Remember how I used to do a weekly comic, for like, ten years and then stopped a few years ago? Well, I did another one, randomly.
(Click here to see the larger version!)
Footnotes: Payola Dentata
1: It was an October just like any other October. Minus the 180 pounds of Soviet metal leering down upon the United States like the unlidded eye of some supernatural villain.
2: Sputnik was launched on October 4, 1957 into an elliptical orbit some 139 miles (at its closest; 900 miles at its furthest) above earth. For three short months, it mesmerized us with its beeping and… uh… slight sky-traversing dottedness. On January 4th, 1958, it returned to earth, retiring to a government farm in Kazakhstan.
3: The American Dental Association was created in the 19th century to provide an institutional repository of dental knowledge. And also to house one of the strategic reserves of inexpensive lollipops.
4: The launch of Sputnik created the space-race, a wholly owned subsidiary of the arms-race (itself a wholly owned subsidiary of the Cold War). The Department of Defense oversaw all matters related to said Cold War, up to and including mysterious transmissions emanating from America’s dental appliances. Careful analysis of nearly 300 broadcasts determined that the dental transmissions coinciding with the launch of Sputnik were not a matter of National Security.

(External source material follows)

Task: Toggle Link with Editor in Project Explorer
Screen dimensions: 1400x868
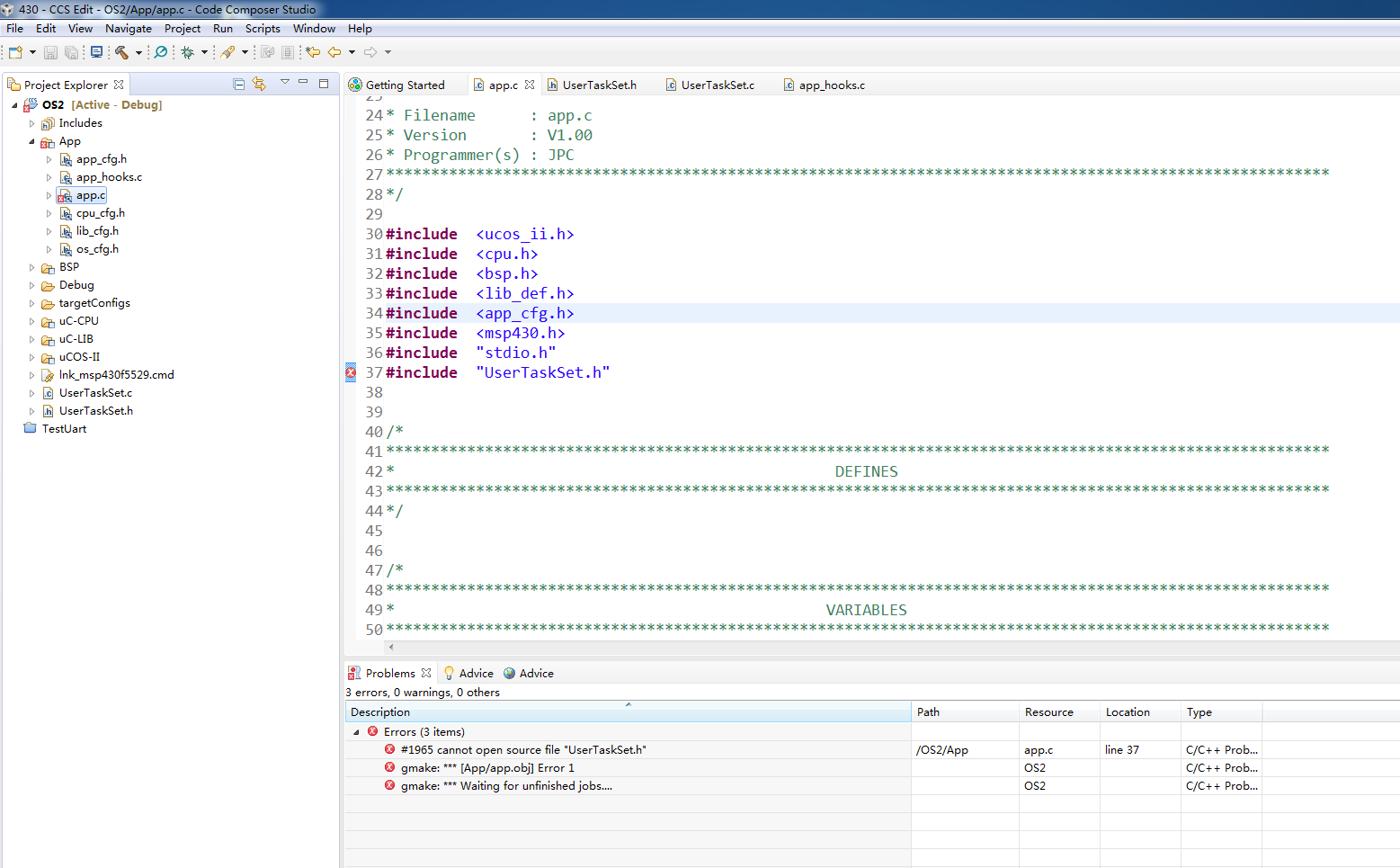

5: The Federal Communications Commission (herein referred to as the FCC) is mandated with shepherding the public radio, television, wireless and broadband spectra. In the 1950s, they prosecuted a number of radio disk-jockeys (so-called for their diminutive statures and colorful haberdashery) for what came to be known as the Payola Scandal. It turns out, where there’s the capacity to screw-over one’s fellow man to make a buck, there’s always the will: Disc-jockeys were accepting money to play particular records on their radiola programs in violation of radio spectrum licensing agreements. When caught they shifted to slightly less overt methods (radio stations owned by record companies; radio programs that are actually hour-long advertizements; third-party record-promoters…) that continue today.
6: The Department of Defense noted that the 300 recorded dental transmissions contained a certain pattern, unusual in clandestine Soviet radio chatter: 4/4 time.